Albanese had also referred to Assange before a gathering at the Chifley Research Centre in December 2019: “You don’t prosecute journalists for doing their job.”
He said last December that the “ongoing pursuit of Mr Assange” served no evident “purpose” — “enough is enough”.
That said, prior to winning office, Labor hardly made disruptive ripples on the subject. “As an Australian, he is entitled to consular assistance,” came the anaemic remark from then opposition spokesperson for foreign affairs Senator Penny Wong in April.
“We also expect the government to keep seeking assurances from both the UK and US that he’s treated fairly and humanely … Consular matters are regularly raised with counterparts, they are regularly raised and this one would be no different.”
The problem with these assurances is that they have no weight or bearing in law and can be ignored. Power lies and absolute power lies absolutely.
Lord Chief Justice of England and Wales Ian Burnett and Lord Justice Timothy Holroyde ignored this crucial point in their decision last December to allow Assange’s extradition.
In reversing the lower court decision, they thought little of questioning Washington’s guarantees that Assange would not spend time in the ADX Florence supermax prison, or face special administrative measures were he to be extradited. These might have been made at the initial trial, but the prosecutors changed their tune on appeal.
There are Labor MPs in the new government who insist that Assange be freed. MP Julian Hill is convinced that the new Prime Minister would be a “man of integrity” and be true to his “values”.
He said there are members “who have had an active involvement in the Assange group based on these critical principles — press freedom and fighting against the chilling effect on the media that this persecution would have — and would hope that our government could achieve an outcome”.
Voices outside politics have also urged the new government to make urgent representations to Washington to change the prosecutorial and persecuting tone against Assange.
Guy Rundle insisted on “some form of official representation” to the US to end extradition efforts which would see Assange charged under the Espionage Act of 1917. “It should also make representation to the UK government to refuse extradition immediately, and release Assange.”
Rundle has noted Labor’s hypocritical stance on Assange. It exploited security leaks used by journalist Annika Smethurst to attack the Coalition government’s proposed expansion of surveillance powers in 2018 and 2019.
Stuart Rees, founder of the Sydney Peace Foundation, said there is a new form of politics “in the air”. Citing Archbishop Desmond Tutu’s remarks that there could be no future without generosity and forgiveness, he said any intervention to free Assange would be “a next step towards recovery of national self-respect”.

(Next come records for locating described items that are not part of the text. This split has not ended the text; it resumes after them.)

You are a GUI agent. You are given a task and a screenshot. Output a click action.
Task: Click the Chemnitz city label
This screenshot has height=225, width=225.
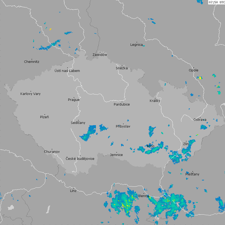pyautogui.click(x=32, y=62)
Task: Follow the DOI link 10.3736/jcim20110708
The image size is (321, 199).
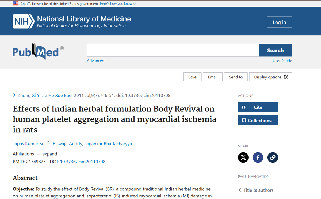Action: coord(82,162)
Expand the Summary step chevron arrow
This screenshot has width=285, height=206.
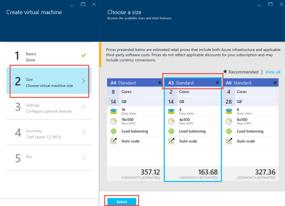[84, 132]

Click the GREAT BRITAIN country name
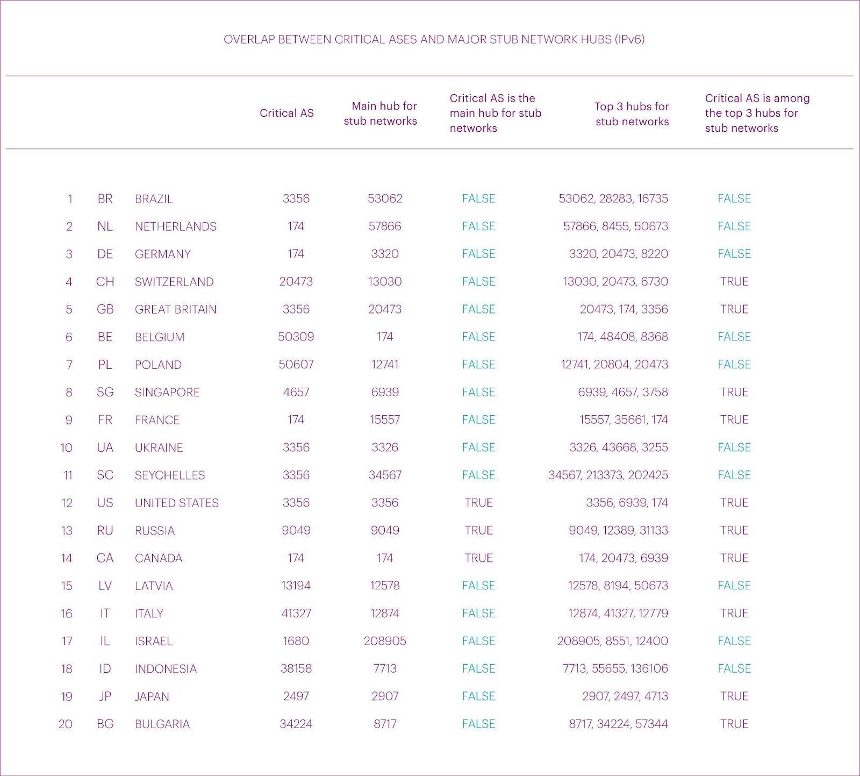click(175, 309)
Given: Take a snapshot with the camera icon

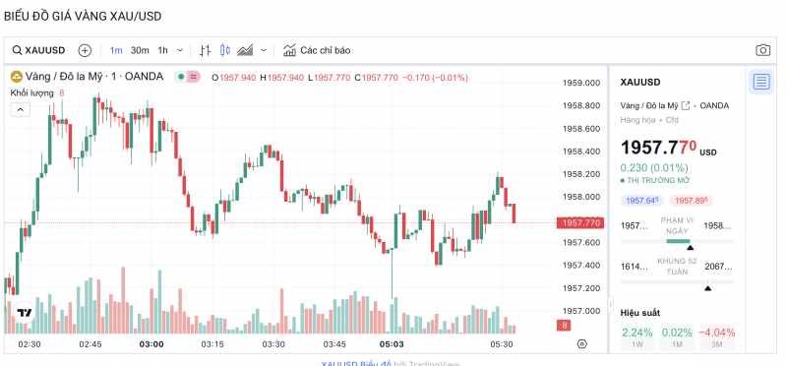Looking at the screenshot, I should [763, 50].
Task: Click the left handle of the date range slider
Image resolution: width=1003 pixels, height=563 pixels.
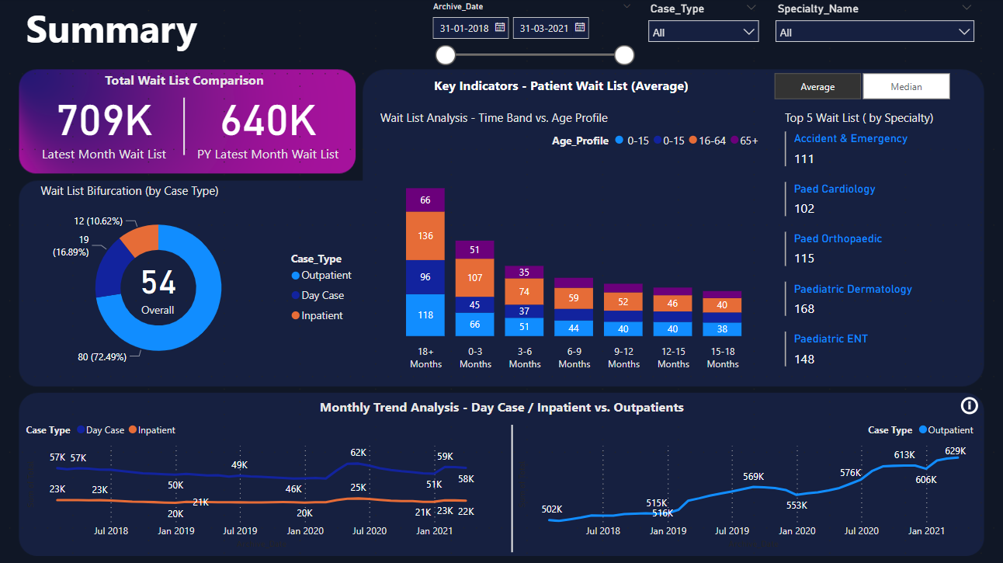Action: click(445, 55)
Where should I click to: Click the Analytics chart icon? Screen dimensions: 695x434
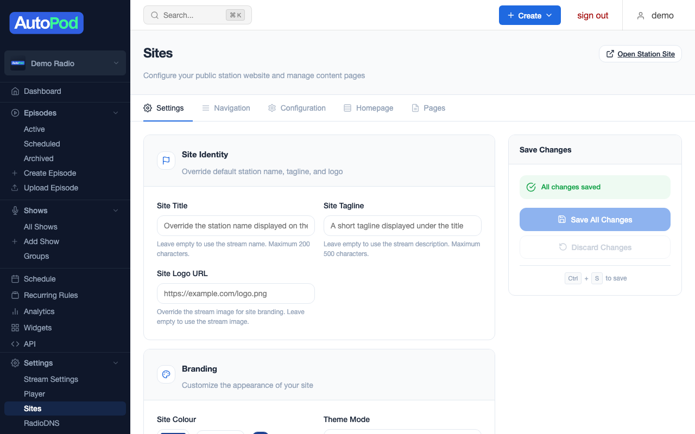[15, 311]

The only thing for Albanese to do, according to Rees, is to get on the phone to British Prime Minister Boris Johnson to cancel the extradition.
It should not be forgotten that former Labor Prime Minister Julia Gillard accused Assange of illegality in December 2010 for publishing US Department of State cables. “Let’s not try and put any glosses over this. It would not happen, information would not be on WikiLeaks if there had not been an illegal act undertaken.”
Gillard sent the Australian Federal Police (AFP) in to investigate, hoping to “provide the government with some advice about potential criminal conduct of the individual involved”.
The priority was to identify any laws that might have been broken. And there was, she claimed perversely, “the commonsense test about the gross irresponsibility of this conduct”. Gillard was not a fan of exposing state illegality, notably by the US.
Liberty Victoria president Spencer Zifcak said he was “astonished” by Gillard’s remarks. “There is no charge, there is no trial, there is no properly constituted court, and yet the Prime Minister deems it appropriate to say that Mr Assange has committed a criminal offence.”
Opposition legal affairs spokesman George Brandis failed to identify any Australian or US law that might have been breached.
The AFP concluded its investigation within a fortnight and informed then attorney-general Robert McClelland that “given the documents published to date are classified by the United States, the primary jurisdiction for any further investigation into the matter remains the United States”. The AFP said it failed to find “the existence of any criminal offences where Australia would have jurisdiction”.
How Assange’s fate is handled will reveal the new government’s attitude to traditional alliances. When asked recently how he would approach the Assange case, Albanese had removed the hat of candour: “My position is that not all foreign affairs is best done with the loudhailer.”
Now more embedded than ever in the US security framework, crowned by the AUKUS alliance, the length Australia’s politicians will go to rock the boat of cordial understanding on Assange is unlikely to be extensive. Even if Albanese prefers to put the loudhailer aside, the prospects of seeming supine and looking ineffectual are brutally real.